───── PASSAGE GIVEN ─────

Now sometimes you have to write policies based on data that is not necessarily incoming from your request. It's from external data. Now for example, let's say if you had a REST based service and you say slash admin slash anything is only accessible by owner of this app.

Now in that particular case you need to find out who the owner of a given app is. That mapping between app and app owner is coming from some external source. So in this case, it could be application ownership database, right? Or another example is like, okay, I have this application and this application is only meant to be used by finance team.

Okay, who's in the finance team? That information about user and finance team needs to come from somewhere else, probably employee management database. So now you're writing all these policies and you need facts, source of truth for all this information and needs to come from somewhere else.

───── PROVIDED DATA ─────

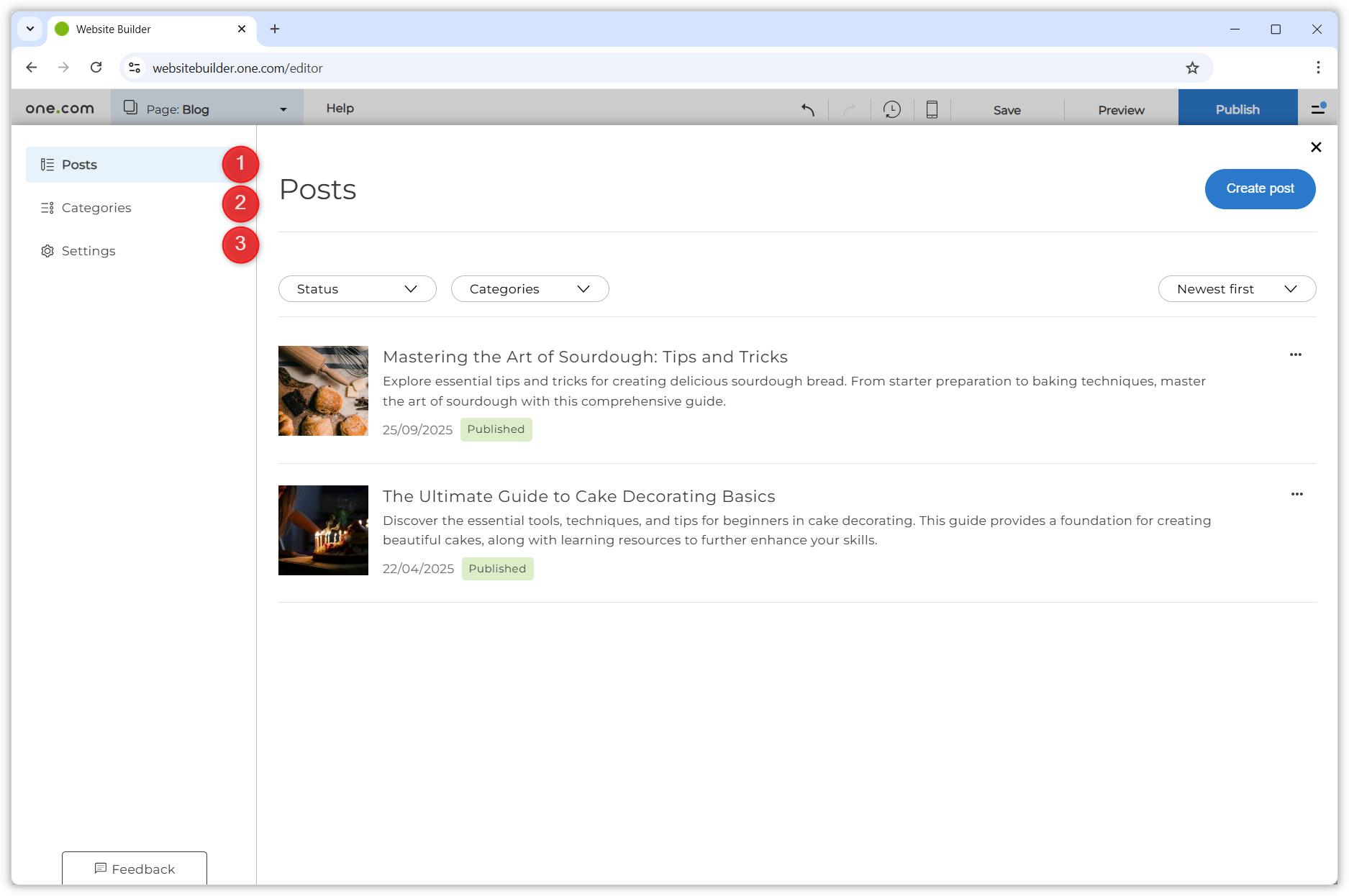Open Categories from the sidebar
The width and height of the screenshot is (1349, 896).
(x=96, y=207)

─────

DESCRIPTION OF THE TASK
Could you reproduce word for word the passage on policies and external data, starting with "Okay, who's in" and going on through "from somewhere else."? Work from the passage on policies and external data alone, not the data.

PROBLEM SOLUTION
Okay, who's in the finance team? That information about user and finance team needs to come from somewhere else, probably employee management database. So now you're writing all these policies and you need facts, source of truth for all this information and needs to come from somewhere else.